There is a knock on the door, and representatives of the German command enter: the gray-haired, long-faced General von Schratt and the purple-faced Major von Doust. The Hetman joyfully greets them, talks about the betrayal of the Russian command headquarters and the breakthrough of the front by Petlyura’s cavalry. He asks the German command to immediately provide troops to repel the gangs and “restore order in Ukraine, so friendly to Germany.”
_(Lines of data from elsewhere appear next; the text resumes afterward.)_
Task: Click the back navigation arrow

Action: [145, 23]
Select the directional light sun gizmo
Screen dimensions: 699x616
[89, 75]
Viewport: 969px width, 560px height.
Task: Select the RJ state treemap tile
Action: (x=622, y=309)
The generals refuse to help the hetman, declaring that all of Ukraine is on Petliura’s side, and therefore the German command is withdrawing its divisions back to Germany, and they propose an immediate “evacuation” of the hetman in the same direction. The hetman begins to get nervous and swagger. He protests and declares that he himself will gather an army to defend Kyiv. The Germans in response hint that if the hetman is suddenly captured, he will be hanged immediately. The hetman is broken.

Dust shoots a revolver at the ceiling, Schratt hides in the next room. To those who came running in response to the noise, Dust explains that everything is fine with the hetman, it was General von Schratt who caught the revolver in his trousers and “mistakenly hit it on his head.” A German army doctor enters the room with a medical bag. Schratt hastily dresses the hetman in a German uniform, “as if you were me, and I was the wounded man; We will secretly take you out of the city.”

The field telephone rings, Shervinsky reports to the hetman that two Serdyuk regiments have gone over to Petliura’s side, and enemy cavalry has appeared on the exposed section of the front. The hetman asks you to tell them to delay the cavalry for at least half an hour - he wants to leave in time. Shervinsky turns to Schratt with a request to take him and his bride to Germany. Schratt refuses, he reports that there are no places on the evacuation train, and there is already an adjutant there - Prince Novozhiltsev. Meanwhile, the confused hetman is disguised as a German general. The doctor tightly bandages his head and places him on a stretcher. The hetman is carried out, and Schratt leaves unnoticed through the back door.

Shervinsky notices a gold cigarette case that the hetman forgot. After hesitating a little, Shervinsky puts the cigarette case in his pocket. Then he calls Turbin and talks about the hetman’s betrayal, dresses in civilian clothes, which were delivered at his request by a messenger, and disappears.

Scene two

Evening. Empty, gloomy room. Caption: “Headquarters of the 1st Film Division.” The standard is blue and yellow, there is a kerosene lantern at the entrance. Outside the windows, the sound of horse hooves can be heard from time to time, and a harmonica plays quietly.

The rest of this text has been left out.